> **Work instruction**
Print the listing below exactly as written.

========================================================================

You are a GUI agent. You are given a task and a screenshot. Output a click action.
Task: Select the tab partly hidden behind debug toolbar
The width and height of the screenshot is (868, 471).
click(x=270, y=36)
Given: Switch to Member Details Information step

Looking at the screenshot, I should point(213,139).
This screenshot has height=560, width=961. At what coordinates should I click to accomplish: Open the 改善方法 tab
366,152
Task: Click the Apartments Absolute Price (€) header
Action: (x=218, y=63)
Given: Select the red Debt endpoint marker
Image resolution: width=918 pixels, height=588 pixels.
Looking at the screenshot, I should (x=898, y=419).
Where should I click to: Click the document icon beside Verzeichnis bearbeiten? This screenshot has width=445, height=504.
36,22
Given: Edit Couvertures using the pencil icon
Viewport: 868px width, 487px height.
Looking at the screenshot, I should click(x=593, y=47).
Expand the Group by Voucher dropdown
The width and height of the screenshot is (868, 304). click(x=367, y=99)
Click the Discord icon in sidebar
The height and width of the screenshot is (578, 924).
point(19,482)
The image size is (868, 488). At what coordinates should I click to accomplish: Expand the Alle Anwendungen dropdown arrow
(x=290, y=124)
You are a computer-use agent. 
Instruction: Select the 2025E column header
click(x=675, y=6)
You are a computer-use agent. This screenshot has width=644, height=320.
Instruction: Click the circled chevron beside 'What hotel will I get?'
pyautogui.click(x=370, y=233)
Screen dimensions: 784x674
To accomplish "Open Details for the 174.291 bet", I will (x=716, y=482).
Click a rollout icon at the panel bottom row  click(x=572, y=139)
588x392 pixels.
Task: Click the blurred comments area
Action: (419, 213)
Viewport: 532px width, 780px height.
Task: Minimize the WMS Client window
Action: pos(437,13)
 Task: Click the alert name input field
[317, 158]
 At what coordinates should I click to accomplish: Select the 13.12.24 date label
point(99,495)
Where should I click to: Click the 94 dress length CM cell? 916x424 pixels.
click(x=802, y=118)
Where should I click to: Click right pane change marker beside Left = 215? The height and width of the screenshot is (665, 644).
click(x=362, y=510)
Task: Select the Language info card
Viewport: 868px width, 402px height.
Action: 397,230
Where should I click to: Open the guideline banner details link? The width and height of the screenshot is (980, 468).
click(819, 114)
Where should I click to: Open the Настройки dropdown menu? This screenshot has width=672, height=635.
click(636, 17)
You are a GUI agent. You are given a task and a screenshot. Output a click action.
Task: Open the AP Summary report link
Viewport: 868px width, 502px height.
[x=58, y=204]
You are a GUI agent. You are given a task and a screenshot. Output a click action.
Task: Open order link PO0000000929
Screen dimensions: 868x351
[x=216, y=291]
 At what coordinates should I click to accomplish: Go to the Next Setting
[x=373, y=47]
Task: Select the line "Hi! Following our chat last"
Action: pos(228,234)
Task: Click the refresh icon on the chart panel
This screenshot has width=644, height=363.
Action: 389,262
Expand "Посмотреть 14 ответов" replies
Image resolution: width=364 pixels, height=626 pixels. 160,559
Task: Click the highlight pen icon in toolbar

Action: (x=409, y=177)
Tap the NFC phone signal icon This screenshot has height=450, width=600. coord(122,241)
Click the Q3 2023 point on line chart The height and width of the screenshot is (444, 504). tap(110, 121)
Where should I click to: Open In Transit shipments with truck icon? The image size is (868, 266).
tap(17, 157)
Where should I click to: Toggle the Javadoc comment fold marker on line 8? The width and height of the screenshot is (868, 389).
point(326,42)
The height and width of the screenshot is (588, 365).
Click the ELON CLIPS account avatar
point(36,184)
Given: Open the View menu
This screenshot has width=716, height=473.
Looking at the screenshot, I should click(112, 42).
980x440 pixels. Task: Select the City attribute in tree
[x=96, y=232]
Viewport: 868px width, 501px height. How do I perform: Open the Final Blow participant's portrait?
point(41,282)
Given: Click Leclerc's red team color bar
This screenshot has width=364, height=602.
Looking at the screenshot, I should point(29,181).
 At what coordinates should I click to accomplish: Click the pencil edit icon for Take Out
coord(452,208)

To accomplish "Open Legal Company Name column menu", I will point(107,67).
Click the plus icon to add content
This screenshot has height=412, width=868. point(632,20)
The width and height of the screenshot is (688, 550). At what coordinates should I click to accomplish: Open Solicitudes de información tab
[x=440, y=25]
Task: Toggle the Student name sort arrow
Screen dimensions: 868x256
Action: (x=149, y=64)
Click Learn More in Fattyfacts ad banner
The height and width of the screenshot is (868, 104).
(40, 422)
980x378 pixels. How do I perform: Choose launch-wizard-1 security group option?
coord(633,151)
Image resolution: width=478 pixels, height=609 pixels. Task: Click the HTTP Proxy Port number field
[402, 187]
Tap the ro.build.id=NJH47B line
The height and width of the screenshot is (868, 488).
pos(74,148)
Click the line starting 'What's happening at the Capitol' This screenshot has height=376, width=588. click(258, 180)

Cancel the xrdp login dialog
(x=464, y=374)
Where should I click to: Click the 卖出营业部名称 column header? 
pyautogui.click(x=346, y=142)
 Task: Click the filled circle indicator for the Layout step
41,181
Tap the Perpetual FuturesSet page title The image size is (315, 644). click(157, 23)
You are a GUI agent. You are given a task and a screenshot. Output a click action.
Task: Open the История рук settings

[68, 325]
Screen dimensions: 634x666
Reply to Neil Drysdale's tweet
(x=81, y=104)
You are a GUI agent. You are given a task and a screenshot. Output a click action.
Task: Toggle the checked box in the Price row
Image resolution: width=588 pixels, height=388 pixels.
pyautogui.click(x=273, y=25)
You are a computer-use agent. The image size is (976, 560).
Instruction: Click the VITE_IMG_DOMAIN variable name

========================================================================

> **Solution**
You are a GUI agent. You are given a task and a screenshot. Output a click action.
Task: Select the tab partly hidden behind debug toolbar
The width and height of the screenshot is (868, 471).
click(x=270, y=36)
Given: Switch to Member Details Information step

Looking at the screenshot, I should point(213,139).
This screenshot has height=560, width=961. At what coordinates should I click to accomplish: Open the 改善方法 tab
366,152
Task: Click the Apartments Absolute Price (€) header
Action: (x=218, y=63)
Given: Select the red Debt endpoint marker
Image resolution: width=918 pixels, height=588 pixels.
Looking at the screenshot, I should (x=898, y=419).
Where should I click to: Click the document icon beside Verzeichnis bearbeiten? This screenshot has width=445, height=504.
36,22
Given: Edit Couvertures using the pencil icon
Viewport: 868px width, 487px height.
Looking at the screenshot, I should click(x=593, y=47).
Expand the Group by Voucher dropdown
The width and height of the screenshot is (868, 304). click(x=367, y=99)
Click the Discord icon in sidebar
The height and width of the screenshot is (578, 924).
point(19,482)
The image size is (868, 488). At what coordinates should I click to accomplish: Expand the Alle Anwendungen dropdown arrow
(x=290, y=124)
You are a computer-use agent. 
Instruction: Select the 2025E column header
click(x=675, y=6)
You are a computer-use agent. This screenshot has width=644, height=320.
Instruction: Click the circled chevron beside 'What hotel will I get?'
pyautogui.click(x=370, y=233)
Screen dimensions: 784x674
To accomplish "Open Details for the 174.291 bet", I will (x=716, y=482).
Click a rollout icon at the panel bottom row  click(x=572, y=139)
588x392 pixels.
Task: Click the blurred comments area
Action: (419, 213)
Viewport: 532px width, 780px height.
Task: Minimize the WMS Client window
Action: pos(437,13)
 Task: Click the alert name input field
[317, 158]
 At what coordinates should I click to accomplish: Select the 13.12.24 date label
point(99,495)
Where should I click to: Click the 94 dress length CM cell? 916x424 pixels.
click(x=802, y=118)
Where should I click to: Click right pane change marker beside Left = 215? The height and width of the screenshot is (665, 644).
click(x=362, y=510)
Task: Select the Language info card
Viewport: 868px width, 402px height.
Action: 397,230
Where should I click to: Open the guideline banner details link? The width and height of the screenshot is (980, 468).
click(819, 114)
Where should I click to: Open the Настройки dropdown menu? This screenshot has width=672, height=635.
click(636, 17)
You are a GUI agent. You are given a task and a screenshot. Output a click action.
Task: Open the AP Summary report link
Viewport: 868px width, 502px height.
[x=58, y=204]
You are a GUI agent. You are given a task and a screenshot. Output a click action.
Task: Open order link PO0000000929
Screen dimensions: 868x351
[x=216, y=291]
 At what coordinates should I click to accomplish: Go to the Next Setting
[x=373, y=47]
Task: Select the line "Hi! Following our chat last"
Action: pos(228,234)
Task: Click the refresh icon on the chart panel
This screenshot has width=644, height=363.
Action: 389,262
Expand "Посмотреть 14 ответов" replies
Image resolution: width=364 pixels, height=626 pixels. 160,559
Task: Click the highlight pen icon in toolbar

Action: (x=409, y=177)
Tap the NFC phone signal icon This screenshot has height=450, width=600. coord(122,241)
Click the Q3 2023 point on line chart The height and width of the screenshot is (444, 504). tap(110, 121)
Where should I click to: Open In Transit shipments with truck icon? The image size is (868, 266).
tap(17, 157)
Where should I click to: Toggle the Javadoc comment fold marker on line 8? The width and height of the screenshot is (868, 389).
point(326,42)
The height and width of the screenshot is (588, 365).
Click the ELON CLIPS account avatar
point(36,184)
Given: Open the View menu
This screenshot has width=716, height=473.
Looking at the screenshot, I should click(112, 42).
980x440 pixels. Task: Select the City attribute in tree
[x=96, y=232]
Viewport: 868px width, 501px height. How do I perform: Open the Final Blow participant's portrait?
point(41,282)
Given: Click Leclerc's red team color bar
This screenshot has width=364, height=602.
Looking at the screenshot, I should point(29,181).
 At what coordinates should I click to accomplish: Click the pencil edit icon for Take Out
coord(452,208)

To accomplish "Open Legal Company Name column menu", I will point(107,67).
Click the plus icon to add content
This screenshot has height=412, width=868. point(632,20)
The width and height of the screenshot is (688, 550). At what coordinates should I click to accomplish: Open Solicitudes de información tab
[x=440, y=25]
Task: Toggle the Student name sort arrow
Screen dimensions: 868x256
Action: (x=149, y=64)
Click Learn More in Fattyfacts ad banner
The height and width of the screenshot is (868, 104).
(40, 422)
980x378 pixels. How do I perform: Choose launch-wizard-1 security group option?
coord(633,151)
Image resolution: width=478 pixels, height=609 pixels. Task: Click the HTTP Proxy Port number field
[402, 187]
Tap the ro.build.id=NJH47B line
The height and width of the screenshot is (868, 488).
pos(74,148)
Click the line starting 'What's happening at the Capitol' This screenshot has height=376, width=588. click(258, 180)

Cancel the xrdp login dialog
(x=464, y=374)
Where should I click to: Click the 卖出营业部名称 column header? 
pyautogui.click(x=346, y=142)
 Task: Click the filled circle indicator for the Layout step
41,181
Tap the Perpetual FuturesSet page title The image size is (315, 644). click(157, 23)
You are a GUI agent. You are given a task and a screenshot. Output a click action.
Task: Open the История рук settings

[68, 325]
Screen dimensions: 634x666
Reply to Neil Drysdale's tweet
(x=81, y=104)
You are a GUI agent. You are given a task and a screenshot. Output a click action.
Task: Toggle the checked box in the Price row
Image resolution: width=588 pixels, height=388 pixels.
pyautogui.click(x=273, y=25)
You are a computer-use agent. The image size is (976, 560).
Instruction: Click the VITE_IMG_DOMAIN variable name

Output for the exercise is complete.